The original article can be read here.
The last few months have been particularly interesting. My church, which had decided to close anyway, and my denominational leaders, decided medical leave was necessary because of a particularly bad time I was going through. At first, I resisted. I have always fought to keep my sanity and remain stable – it was a battle of wills which I won more often than not. My father gave into his mental illness and I was vehement about not doing the same thing.
After receiving the notice that not only was I on three months medical leave, but also was “terminated” after that period, I decided my previous approach to mental health was not going to work this time around – I was in too deep. This was a difficult decision. I had always functioned through the ups and downs of what I believed to be depressive episodes. With this new diagnosis, however, came a realization that I had been medicated wrongly over the years and I had to work with the doctors to find a new cocktail that would work.
That, let me tell you, was a rollercoaster ride that, at times, left me unable to get out of bed and, at others, almost unable to distinguich between reality and my own bravado. We have, after five months, zeroed in on the right meds – the effort is ongoing to determine the right mix.
I guess the best way to decribe what has happened is to liken it to a rip tide. I was raised coastal, so this makes sense to me. A rip tide, if you fight it, will pull you down and keep you down until you drown (unless a very, very strong swimmer, which I am not). The best way to deal with a rip tide when encountered at the beach is to swim with it. The tide will eventually bring you back up if you do this, as the rip tide weakens and returns to the top of the water.
By deciding to swim with the tide of the Bipolar II, and this particular period of alternating depression & hypomania, I have ridden the rip tide for three months or so. I deciding not to fight, but to ride, I have been dragged down to the depths but I am also feeling that I am beginning to emerge from the water stronger and more stable.
A problem, however, is whether or not the stability will last. To be an effective minister requires some modicum of stability in the face of many stressful situations and even antagonists within the congregation. Can I weather these storms as well as I need to? The denomination thinks not, evidently, since I have been approved for long term disability. Given that there is an expectation, or at least a risk, of continued difficulty, can I effectively pastor a church, or do I have to begin looking for some alternate way of earning a living long-term?

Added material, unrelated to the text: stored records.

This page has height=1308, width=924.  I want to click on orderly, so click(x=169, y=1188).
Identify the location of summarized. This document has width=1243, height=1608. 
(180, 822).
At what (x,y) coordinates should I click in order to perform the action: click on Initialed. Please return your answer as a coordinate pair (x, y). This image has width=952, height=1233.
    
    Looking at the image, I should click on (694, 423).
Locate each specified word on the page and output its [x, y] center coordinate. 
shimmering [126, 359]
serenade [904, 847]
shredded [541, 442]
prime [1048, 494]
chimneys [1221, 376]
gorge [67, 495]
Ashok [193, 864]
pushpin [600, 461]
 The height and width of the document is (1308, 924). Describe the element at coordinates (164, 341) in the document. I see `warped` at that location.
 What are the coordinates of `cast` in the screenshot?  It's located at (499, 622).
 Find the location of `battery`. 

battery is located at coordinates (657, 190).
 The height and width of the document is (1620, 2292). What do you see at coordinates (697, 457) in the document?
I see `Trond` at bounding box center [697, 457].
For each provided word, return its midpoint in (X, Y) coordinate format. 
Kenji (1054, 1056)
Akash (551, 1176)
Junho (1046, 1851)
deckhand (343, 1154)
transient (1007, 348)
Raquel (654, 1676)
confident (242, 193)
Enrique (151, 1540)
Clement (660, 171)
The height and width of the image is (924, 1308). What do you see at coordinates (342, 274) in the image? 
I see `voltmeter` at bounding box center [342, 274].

One problem is that I have no training other than ministry to fall back on. I have been a “business person” in the past – 25 years actually – but have no formal qualifications in management, accounting or economic forecasting, which were my fortes. It has been 12 years since plying that trade, just as it has been 12 years since giving up my optician’s license. Neither vocation is a viable option at this point. I invested 5 years full-time in seminary education and another eighteen months waiting for the “ideal” call to ministry. I will not comment on the relationship between it becoming apparent that the call was far less than ideal and my fall into symptoms of Bipolarity.
Anyway, this is a period of discernment and, as such, is a time in which I need to seek the help that is available to me. I used a Quaker practice of a “discernment committee” to validate my call to ministry. Perhaps it is time to pull together another group of folks who will fulfill the same function.